Given my vantage point on people, processes, and technology, I see these things. And I’m on a laptop, within Notepad, typing the reasons why I know we need to change (there goes Matthew 7:1-4 again).

The Body and (C)hurch

I’ve had the hunkering to write all day today. I know that I’ve had a ton of subjects in mind, but nothing is really clear at this point.

The Body and (C)hurch

For example, I wanted to write/postulate some on the back end of a conversation that I had with K. Purcell (and family). We talked some about the idea of (C)hurch. It was interesting that he had similar feelings to my own – being that he’s a pastor of a traditional congregation/denomination. As we concluded the night, it started to feel even more clear to me that I’m asking the right questions – even if there aren’t many answers yet.

Upon that subject (sorry, I’m talking about it again when I did say that I didn’t want to): I agree with many that there’s something about the institutional (c)hurch that needs to be let go. I can’t put my hand on all of the characteristics, but there are mounds to choose from: the veneration of Sunday, the approaches to engaging culture and politics, the understanding and dissemination of technology (computer or otherwise), the psychology/ministry of youth, teens, young adults, singles, and single parents, and so much more.

And yet, I’m not a member of a (c)hurch right now. Its not just a deliberate decision, but its one where I’m taking the effort to ask questions and really see where the Body is threading amongst itself. For example, one of the reasons for not being a member of a (c)hurch is because I’ve got a qualification that I’ve not heard any so far meet – what do you do to connect and build the Body with the other (c)hurches in the region? What is your effect to the neighborhood to which your physical church building resides? Its sad that so many don’t or can’t answer that question. And those that say that they don’t fellowship or connect with others in their local vicinity, I ask them simply, “so are you really the (C)hurch or a (c)hurch on your own?”

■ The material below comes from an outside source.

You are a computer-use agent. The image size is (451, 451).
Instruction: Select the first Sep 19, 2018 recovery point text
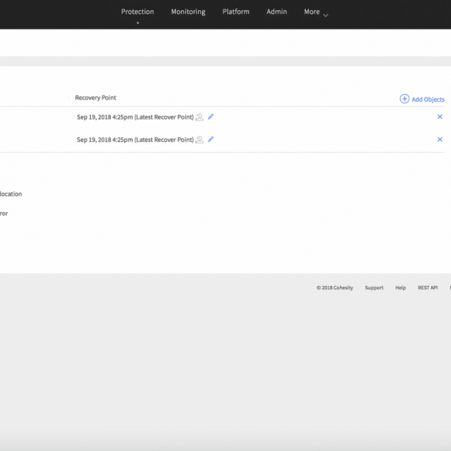click(x=135, y=117)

Yes, I know that pastors and organizations have “visions” that endear them to start out the way that they do. I just wonder whether we are doing things in the context of the Body being built-up (I know the answer some would have for that). For judgment’s sake (Matthew 7:1-4 in context), Mobile Ministry Magazine is designed as a (free) resource asking and building the discussion on how to grow in the knowledge, wisdom, and understanding of the use, application, and implications of mobile technology within the entirety of the Christian faith. That means that at the beginning and end of the day, the value of the content and connections has to always point back at the Body being built up so that the Head (Christ) can be glorified. Now, that’s this person’s intention. In my asking of the areas where I live and travel, I ask for the same kind of value proposition.

That being said, I don’t want to go off on my own. I don’t really care to (really, I could use more heads, hands, and hearts w/MMM for example). There’s a lot of growth and fun to be had when folks work together. And even more to be gained within individual identities when we do.

I’d also not want to be a part of losing the history that got us to this point. 100 years from now, we are going to be judged against the entire history of the Christian cannon (the books and practices we teach and left behind). Is our witness going to be enough to bolster those generations of believers? Or, are we going to be looked at as the model of what not to do/believe?

I wonder what we’re losing now in not asking these questions around the various movements that are happening – and if we really understand the wave that’s actually happening with our faith versus just seeing what’s happening inside a glass on the table of it (faith)?

And even more than wondering what we are losing, I wonder if people are knowledgeable enough about their own Body to care?